* What the task requires *
Transcribe everything from "Starting with the" down to "RDNA are compiler-controlled." in the passage on the RDNA architecture below.

* Reading passage *

Starting with the architecture itself, one of the biggest changes for RDNA is the width of a wavefront, the fundamental group of work. GCN in all of its iterations was 64 threads wide, meaning 64 threads were bundled together into a single wavefront for execution. RDNA drops this to a native 32 threads wide. At the same time, AMD has expanded the width of their SIMDs from 16 slots to 32 (aka SIMD32), meaning the size of a wavefront now matches the SIMD size.

RDNA also introduces working primitive shaders. While the feature was present in the hardware of the Vega architecture, it was difficult to get a real-world performance boost from and thus AMD never enabled it. Primitive shaders in RDNA are compiler-controlled.

* Collected material *
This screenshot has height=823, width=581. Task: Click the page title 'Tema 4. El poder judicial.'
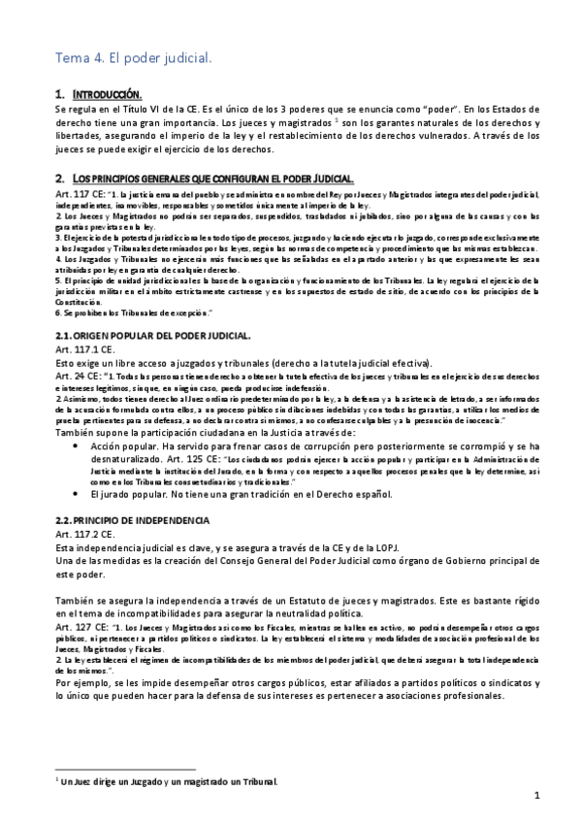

* The completed task *
Starting with the architecture itself, one of the biggest changes for RDNA is the width of a wavefront, the fundamental group of work. GCN in all of its iterations was 64 threads wide, meaning 64 threads were bundled together into a single wavefront for execution. RDNA drops this to a native 32 threads wide. At the same time, AMD has expanded the width of their SIMDs from 16 slots to 32 (aka SIMD32), meaning the size of a wavefront now matches the SIMD size.

RDNA also introduces working primitive shaders. While the feature was present in the hardware of the Vega architecture, it was difficult to get a real-world performance boost from and thus AMD never enabled it. Primitive shaders in RDNA are compiler-controlled.